[Material for this task]
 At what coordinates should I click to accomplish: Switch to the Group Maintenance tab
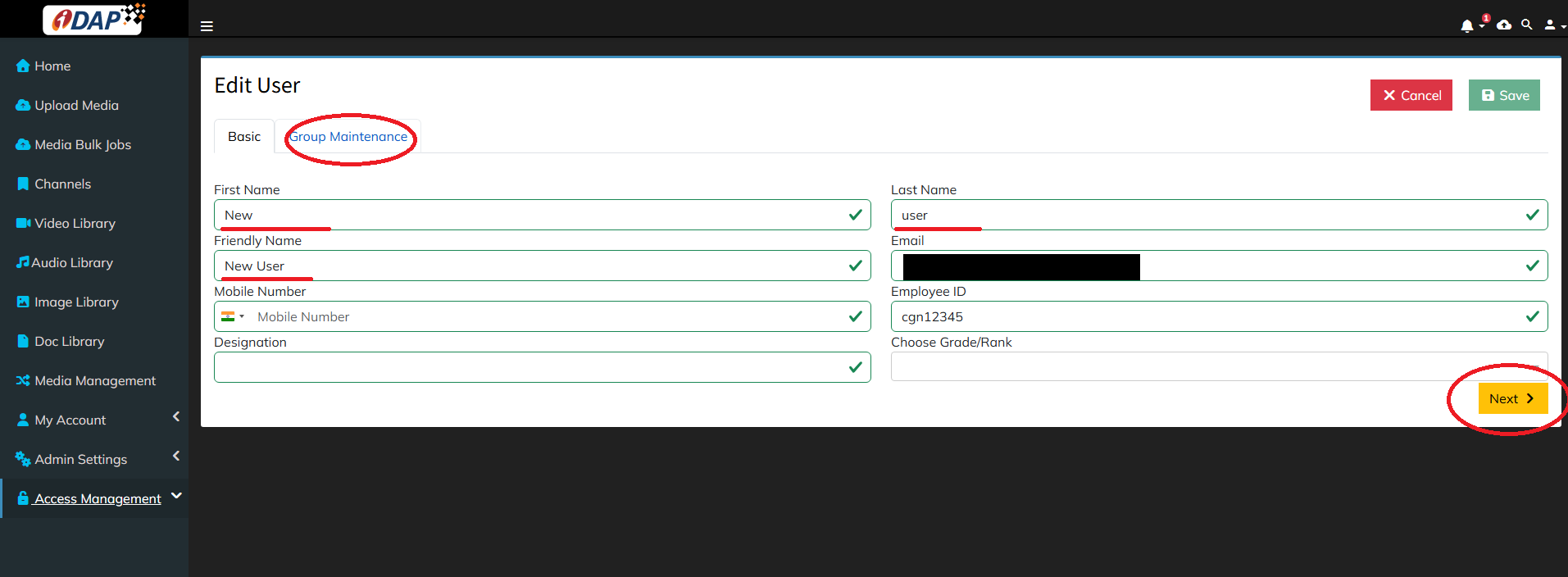[348, 137]
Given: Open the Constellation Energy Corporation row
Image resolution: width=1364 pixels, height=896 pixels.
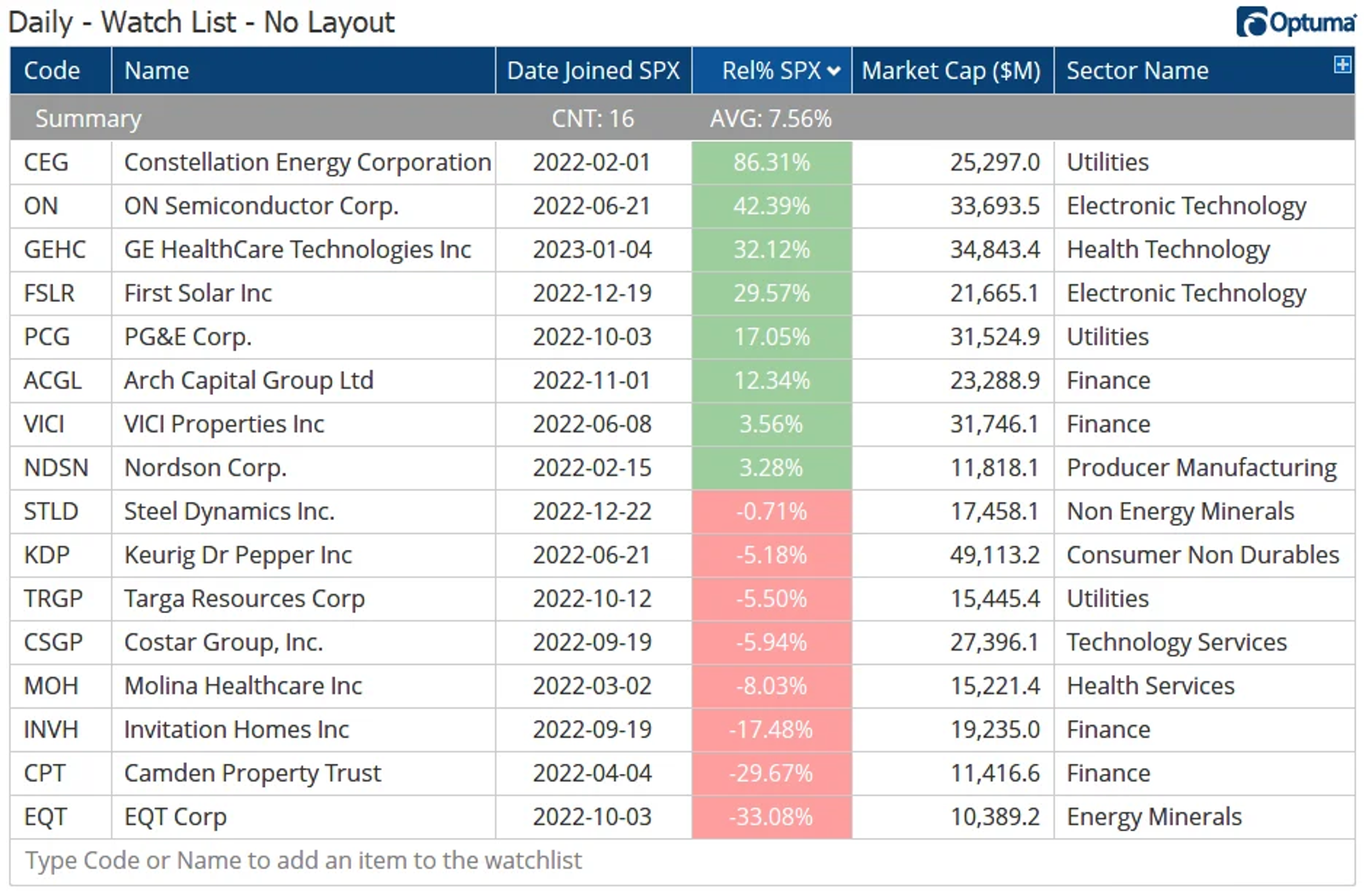Looking at the screenshot, I should (682, 162).
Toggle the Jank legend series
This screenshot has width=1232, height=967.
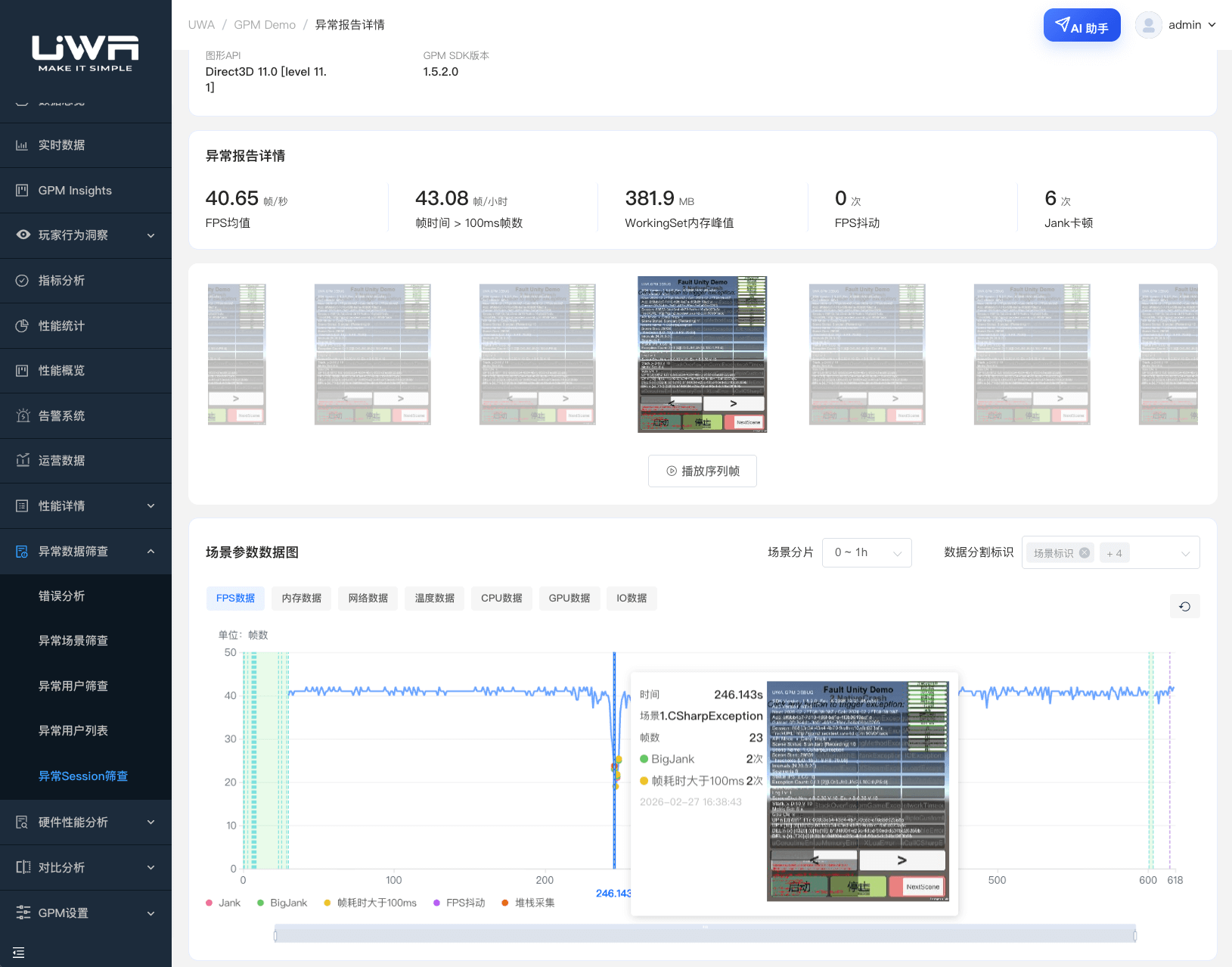tap(223, 903)
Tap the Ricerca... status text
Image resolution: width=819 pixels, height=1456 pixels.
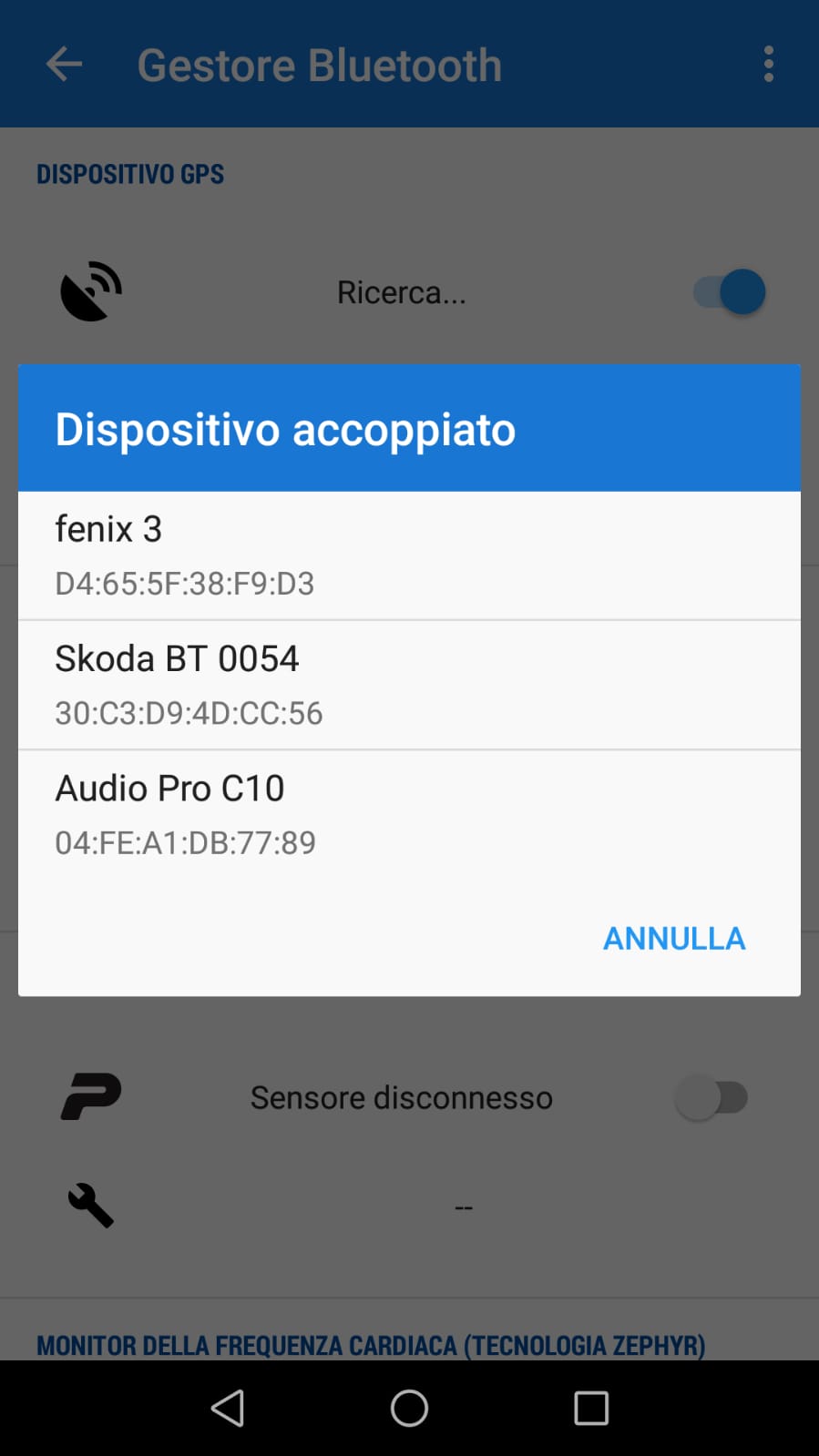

[Task details] From the first line to the last, output the records exactly without pictures.

[Your response]
 At what coordinates should I click to accomplish: Switch to the Group Maintenance tab
[348, 137]
Given: Open the Constellation Energy Corporation row
Image resolution: width=1364 pixels, height=896 pixels.
Looking at the screenshot, I should (682, 162).
Toggle the Jank legend series
This screenshot has width=1232, height=967.
tap(223, 903)
Tap the Ricerca... status text
Image resolution: width=819 pixels, height=1456 pixels.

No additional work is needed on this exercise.